Ini merupakan kali pertama Fyneen mengutarakan isi hatinya pada Sydeen.

"Semua orang menyalahkan takdir padahal sebenarnya ..., Gue lah yang membuat takdir ini," lanjutnya.

Fyneen mengeratkan pelukannya. Gadis itu tak mempedulikan air matanya yang sudah membasahi pakaian Sydeen.

Sydeen memejamkan mata. Ini adalah pertama kalinya ia melihat Fyneen menangis. Mengapa rasanya sangat sesak melihat kembarannya ini menangis?

Sydeen dan Fyneen terlalu sering bertengkar dan menganggap satu sama lain musuh. Mereka melupakan satu hal jika ..., mereka ini kembar.

"Rein punya mental ilnees, dia depresi dan mengalami self harm. Dia ..., Dia tahu kalau dia cuma tokoh fiksi. Dia pasti bakalan benci banget sama gue kalau tau gue lah yang udah nulis novel ini." Fyneen kembali bersuara.

Sedikit terkejut, Sydeen berusaha menormalkan ekspresi nya. Saat ini bukanlah saat yang tepat untuk menanyakan bagaimana mungkin Rein bisa tahu tentang dunia novel ini.

Fyneen melepaskan pelukannya lalu menatap Sydeen dengan wajah yang sudah dipenuhi air mata. Hidung dan mata gadis itu tampak merah.

"Bukan hanya Rein tapi semuanya pasti bakalan benci banget sama gue kalau tahu gue lah penulis novel ini. Bahkan mungkin aja ..., Gue juga bakalan benci sama diri sendiri kalau hal itu sampai terjadi. Ini semua salah gue, Deen."

"Iya ini emang salah lo. Lo tahu kalau lo salah itu artinya lo juga harus memperbaiki semuanya," tutur Sydeen.

"Maksud lo?" Tanya Fyneen bingung. Suaranya terdengar serak.

"Kita harus kembali ke dunia nyata dan mengubah alur novel ini," jawab Sydeen.

"Tapi gimana caranya? Bahkan gue ngga tau alasan kita bisa masuk ke dunia ini dan sekarang? Kita harus cari tahu gimana caranya kita bisa kembali ke dunia nyata?" Fyneen berucap dengan suara parau.

"Lo lupa? Lo waktu itu pernah bilang ke gue kalau sebelum kita masuk ke dunia novel ini, kita berantem dan saling berharap supaya gue dan lo enyah dari Bumi."

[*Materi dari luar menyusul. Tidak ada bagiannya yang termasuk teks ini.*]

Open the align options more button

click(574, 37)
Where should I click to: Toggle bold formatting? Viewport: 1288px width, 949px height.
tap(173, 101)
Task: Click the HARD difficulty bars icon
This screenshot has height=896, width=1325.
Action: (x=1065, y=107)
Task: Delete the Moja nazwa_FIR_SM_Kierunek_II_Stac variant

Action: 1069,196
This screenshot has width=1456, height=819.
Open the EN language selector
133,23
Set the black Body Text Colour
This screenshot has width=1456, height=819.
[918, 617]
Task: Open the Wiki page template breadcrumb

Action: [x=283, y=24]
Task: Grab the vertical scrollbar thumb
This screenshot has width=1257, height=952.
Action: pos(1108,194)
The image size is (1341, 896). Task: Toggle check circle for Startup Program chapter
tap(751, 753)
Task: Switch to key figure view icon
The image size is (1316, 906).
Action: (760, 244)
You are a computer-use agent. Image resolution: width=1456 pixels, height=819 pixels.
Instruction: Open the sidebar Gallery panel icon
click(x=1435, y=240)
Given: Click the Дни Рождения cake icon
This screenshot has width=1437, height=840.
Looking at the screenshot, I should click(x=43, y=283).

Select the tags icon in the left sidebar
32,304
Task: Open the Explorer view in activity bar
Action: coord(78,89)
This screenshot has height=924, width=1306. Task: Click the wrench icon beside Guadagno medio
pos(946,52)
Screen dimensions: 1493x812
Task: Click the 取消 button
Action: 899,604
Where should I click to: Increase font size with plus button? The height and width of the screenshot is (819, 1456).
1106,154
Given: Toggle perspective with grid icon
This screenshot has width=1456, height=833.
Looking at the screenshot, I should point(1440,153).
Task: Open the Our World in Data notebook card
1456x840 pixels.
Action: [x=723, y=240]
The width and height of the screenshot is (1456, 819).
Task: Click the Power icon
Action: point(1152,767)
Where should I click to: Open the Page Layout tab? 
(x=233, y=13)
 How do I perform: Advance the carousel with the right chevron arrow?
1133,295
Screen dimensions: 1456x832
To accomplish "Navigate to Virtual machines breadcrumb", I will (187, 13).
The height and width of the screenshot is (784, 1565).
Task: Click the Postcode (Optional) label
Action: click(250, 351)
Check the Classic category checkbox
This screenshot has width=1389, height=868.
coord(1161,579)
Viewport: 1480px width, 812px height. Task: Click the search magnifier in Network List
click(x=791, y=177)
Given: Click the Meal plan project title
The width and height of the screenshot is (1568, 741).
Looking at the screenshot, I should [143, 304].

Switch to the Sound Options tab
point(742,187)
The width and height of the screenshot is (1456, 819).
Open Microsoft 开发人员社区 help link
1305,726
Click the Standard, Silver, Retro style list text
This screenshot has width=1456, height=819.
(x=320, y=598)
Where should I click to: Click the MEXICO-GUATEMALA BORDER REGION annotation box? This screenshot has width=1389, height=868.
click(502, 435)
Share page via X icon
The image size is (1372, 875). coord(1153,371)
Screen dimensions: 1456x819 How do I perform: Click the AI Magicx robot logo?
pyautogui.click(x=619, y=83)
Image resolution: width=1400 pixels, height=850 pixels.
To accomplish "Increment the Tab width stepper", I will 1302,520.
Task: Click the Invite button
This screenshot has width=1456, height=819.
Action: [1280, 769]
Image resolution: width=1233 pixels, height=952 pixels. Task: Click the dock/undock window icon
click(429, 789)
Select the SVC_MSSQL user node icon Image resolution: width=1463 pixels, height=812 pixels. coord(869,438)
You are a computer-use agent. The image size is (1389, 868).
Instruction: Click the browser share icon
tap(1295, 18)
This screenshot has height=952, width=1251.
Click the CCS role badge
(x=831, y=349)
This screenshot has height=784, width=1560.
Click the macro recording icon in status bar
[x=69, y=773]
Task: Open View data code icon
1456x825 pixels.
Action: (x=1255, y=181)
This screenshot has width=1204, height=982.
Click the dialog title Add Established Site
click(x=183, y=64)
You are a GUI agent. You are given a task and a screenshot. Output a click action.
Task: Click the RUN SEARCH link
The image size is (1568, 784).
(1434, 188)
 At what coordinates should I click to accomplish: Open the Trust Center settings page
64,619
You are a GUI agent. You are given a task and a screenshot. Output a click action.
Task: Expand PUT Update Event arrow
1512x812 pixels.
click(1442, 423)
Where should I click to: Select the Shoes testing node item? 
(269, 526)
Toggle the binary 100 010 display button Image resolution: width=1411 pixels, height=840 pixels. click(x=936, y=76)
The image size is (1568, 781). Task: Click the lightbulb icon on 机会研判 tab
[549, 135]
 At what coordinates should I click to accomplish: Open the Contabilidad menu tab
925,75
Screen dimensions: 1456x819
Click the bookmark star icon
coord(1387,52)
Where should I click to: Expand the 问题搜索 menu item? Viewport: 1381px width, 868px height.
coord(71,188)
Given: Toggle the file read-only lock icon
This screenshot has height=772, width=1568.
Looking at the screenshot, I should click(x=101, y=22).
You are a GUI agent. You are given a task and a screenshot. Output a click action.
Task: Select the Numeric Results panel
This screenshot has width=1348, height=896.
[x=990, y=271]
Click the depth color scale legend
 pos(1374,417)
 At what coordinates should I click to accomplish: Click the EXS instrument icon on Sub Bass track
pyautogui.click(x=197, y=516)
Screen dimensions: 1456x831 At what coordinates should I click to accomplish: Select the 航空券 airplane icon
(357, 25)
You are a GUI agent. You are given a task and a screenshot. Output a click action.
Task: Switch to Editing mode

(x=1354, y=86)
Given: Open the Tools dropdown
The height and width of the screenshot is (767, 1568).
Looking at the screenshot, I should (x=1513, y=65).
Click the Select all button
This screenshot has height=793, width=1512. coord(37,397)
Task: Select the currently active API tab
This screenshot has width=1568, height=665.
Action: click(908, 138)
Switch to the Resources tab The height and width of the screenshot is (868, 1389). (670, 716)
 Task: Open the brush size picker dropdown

Kalimat yang Sydeen ucapkan membuat Fyneen menghentikan tangisnya yang mulai mereda.

Gadis itu menatap Sydeen. "Dan saat masuk ke dunia novel ini, kita tiba-tiba aja berada didekat danau?"

Menganggukkan kepala, Sydeen lalu menatap Bumi yang tampak masih tertidur lelap.

"Kayaknya gue tahu apa yang harus kita lakukan untuk kembali ke dunia nyata," ucap Sydeen.

Fyneen menatap Sydeen penasaran. Dengan suaranya yang parau, ia bertanya, "Apa?"

"Danau. Kita harus ke danau. Kita sama-sama berharap untuk kembali lagi ke dunia nyata didekat danau," jawab Sydeen.

"Tapi apa itu bakalan berhasil?" Fyneen kembali bertanya. Ia seakan tak percaya dengan ide yang Sydeen ucapkan.

"Gue juga ngga tau, tapi apa salahnya mencoba?" Balas Sydeen sembari mengangkat sebelah alisnya.

"Tapi kalau cara ini ngga berhasil?" Fyneen mengajukan pertanyaan lagi.

"Kita bakal coba cari cara lain supaya bisa kembali ke dunia nyata. Gue yakin setiap akibat pasti ada sebabnya, setiap masalah pasti ada cara penyelesaiannya. Bener kan?"

Fyneen kembali menatap Sydeen.  "Tapi kalau semua cara yang kita lakukan gagal?"

Sydeen memandang Fyneen sekejap. Ia lalu mengalihkan pandangan kearah lain.

"Maka kita akan terjebak di dunia ini selamanya. Dan lo ..., Ngga akan pernah bisa memperbaiki takdir Rein, Bang Bumi dan tokoh-tokoh lainnya."